「あんた、あかんたれやなぁ」
幼いころ、派手にこけてできた膝のすり傷にマキロンをかけられようとするとき
しみる痛さを先取りして、かけられる前から「いたい~~」と泣いては、よく母にこう言われたものです。
「あかんたれ」
大阪で生まれ育った人なら、幼いころ、一度は身近な大人に言われたことがあるのではないでしょうか。
この記事では、大阪弁「あかんたれ」の意味と、似た言葉についてなど解説してみたいと思います。
大阪弁「あかんたれ」の意味とは「ダメな奴」
「あかんたれ」とは人をののしるときに使う言葉です。
現在では、昔に比べるとあまり聞かれなくなりましたが、ある程度大人の大阪人たちは幼いころに一度は言われたことがある言葉なのではないでしょうか。
大阪弁「あかんたれ」の意味と成り立ち
大阪弁の「あかんたれ」とは、「ダメな奴」や「弱虫」という意味で使われます。
だめという意味の大阪弁「あかん」に人をののしるときにつける接尾語「たれ」がくっついてできた言葉です。
他に接尾語「たれ」を使用した言葉には、「貧乏たれ(びんぼったれ)」「しみったれ」「小便たれ」「あほたれ」などがあります。
けんか腰で話すときに使われる「あほんだら」の「だら」も同じような接尾語です。
__________________________________________________
• **指示**:
大阪弁「あかんたれ」を解説した文章の続きを、最後の一文の後から引き継いで書いてください。
__________________________________________________
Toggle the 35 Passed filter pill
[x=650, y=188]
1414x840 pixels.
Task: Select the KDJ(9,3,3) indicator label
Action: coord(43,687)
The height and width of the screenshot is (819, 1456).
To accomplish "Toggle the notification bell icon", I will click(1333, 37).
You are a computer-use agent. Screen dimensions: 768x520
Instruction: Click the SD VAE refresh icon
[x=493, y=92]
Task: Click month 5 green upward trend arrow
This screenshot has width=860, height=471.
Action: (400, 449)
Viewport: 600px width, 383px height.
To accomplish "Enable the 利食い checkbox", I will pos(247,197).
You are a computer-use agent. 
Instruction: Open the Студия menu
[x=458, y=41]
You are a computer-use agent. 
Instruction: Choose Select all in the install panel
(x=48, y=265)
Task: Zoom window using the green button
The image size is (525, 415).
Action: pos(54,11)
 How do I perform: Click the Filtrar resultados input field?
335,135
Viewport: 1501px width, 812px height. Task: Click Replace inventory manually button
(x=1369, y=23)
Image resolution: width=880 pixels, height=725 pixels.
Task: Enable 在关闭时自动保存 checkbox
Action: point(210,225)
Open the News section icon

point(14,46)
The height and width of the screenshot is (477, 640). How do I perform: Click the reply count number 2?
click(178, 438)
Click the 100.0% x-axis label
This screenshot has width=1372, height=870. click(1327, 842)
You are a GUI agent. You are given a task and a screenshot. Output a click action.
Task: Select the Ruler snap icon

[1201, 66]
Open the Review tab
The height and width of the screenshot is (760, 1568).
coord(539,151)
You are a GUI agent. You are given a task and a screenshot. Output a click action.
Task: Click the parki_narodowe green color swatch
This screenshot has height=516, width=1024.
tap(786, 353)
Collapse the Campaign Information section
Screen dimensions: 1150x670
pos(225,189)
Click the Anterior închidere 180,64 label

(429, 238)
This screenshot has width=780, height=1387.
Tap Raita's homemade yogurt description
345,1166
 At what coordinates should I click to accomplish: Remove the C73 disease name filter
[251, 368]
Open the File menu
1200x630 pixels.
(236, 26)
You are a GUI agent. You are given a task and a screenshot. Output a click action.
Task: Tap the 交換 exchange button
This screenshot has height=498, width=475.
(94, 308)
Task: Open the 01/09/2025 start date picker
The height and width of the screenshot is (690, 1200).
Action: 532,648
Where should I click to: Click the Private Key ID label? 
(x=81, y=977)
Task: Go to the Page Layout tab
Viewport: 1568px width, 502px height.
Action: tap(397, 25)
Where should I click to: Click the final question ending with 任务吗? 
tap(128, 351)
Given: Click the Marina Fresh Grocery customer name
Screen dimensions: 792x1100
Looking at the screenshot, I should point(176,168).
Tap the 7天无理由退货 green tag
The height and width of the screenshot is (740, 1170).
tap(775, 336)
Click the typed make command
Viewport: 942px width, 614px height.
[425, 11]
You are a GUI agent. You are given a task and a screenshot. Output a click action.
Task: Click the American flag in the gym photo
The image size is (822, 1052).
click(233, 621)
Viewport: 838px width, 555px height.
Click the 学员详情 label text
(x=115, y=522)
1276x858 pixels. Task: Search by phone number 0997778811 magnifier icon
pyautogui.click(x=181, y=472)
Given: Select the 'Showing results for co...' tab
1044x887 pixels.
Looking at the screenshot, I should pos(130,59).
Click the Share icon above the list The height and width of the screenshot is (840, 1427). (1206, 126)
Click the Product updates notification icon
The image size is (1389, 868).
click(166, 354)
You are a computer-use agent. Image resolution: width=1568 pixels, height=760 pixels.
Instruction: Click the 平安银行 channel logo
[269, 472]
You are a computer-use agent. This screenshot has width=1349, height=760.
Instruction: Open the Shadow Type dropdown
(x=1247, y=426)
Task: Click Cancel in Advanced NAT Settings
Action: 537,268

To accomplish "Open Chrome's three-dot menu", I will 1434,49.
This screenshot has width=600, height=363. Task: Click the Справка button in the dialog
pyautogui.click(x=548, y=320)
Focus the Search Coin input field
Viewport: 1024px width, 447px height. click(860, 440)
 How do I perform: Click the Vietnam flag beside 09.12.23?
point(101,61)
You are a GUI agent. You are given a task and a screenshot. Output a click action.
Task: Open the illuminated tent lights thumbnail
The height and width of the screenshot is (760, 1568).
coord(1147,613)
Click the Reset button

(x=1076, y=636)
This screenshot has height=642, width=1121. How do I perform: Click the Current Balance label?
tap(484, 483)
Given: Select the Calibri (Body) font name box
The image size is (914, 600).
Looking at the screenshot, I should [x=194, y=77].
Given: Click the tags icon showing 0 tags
__________________________________________________
• **回答**:
「あかんたれ」は人を非難する言葉ではありますが、幼い子どもに使うことも多く、どちらかというと愛情を持って見ている相手に対して使う言葉であるように個人的には思います。
「あかんたれ」の使用地域
「あかんたれ」を使う地域としては、大阪の他に兵庫、和歌山、岡山などが挙げられます。
大阪府だけでなく、周辺地域で比較的広く使われる言葉といえますね。
「あかんたれ」を使う人
「日本のことばシリーズ 27 大阪府のことば」(出版年:平成9年)によると、「あかんたれ」は男女ともに使うことばです。
年齢が高い世代ほどよく使うことばで、逆に世代が若くなるにつれ、だんだん使用頻度は下がっています。
大阪在住の私の実感としても、若い人の口からはあまり聞くことのない言葉という印象です。
ただ、ある程度以上の年齢層では、自分は使うことはなくても、私のように幼いころに親や祖父母から言われた経験があるので、意味はわかるという人が多いのではないでしょうか。
大阪弁「あかんたれ」と似た意味の言葉「弱みそ」
「あかんたれ」と同じく、「弱虫」という意味の大阪弁には、他に「弱みそ」という言葉もあります。
「弱みそ」の「みそ」は「味噌」で、こちらも人を嘲る接尾語です。
「弱みそ」の他に、「泣き虫」の意味の「泣きみそ」などがあります。
また、最近の若い人たちの間では、「ヘタレ」ということも多いです。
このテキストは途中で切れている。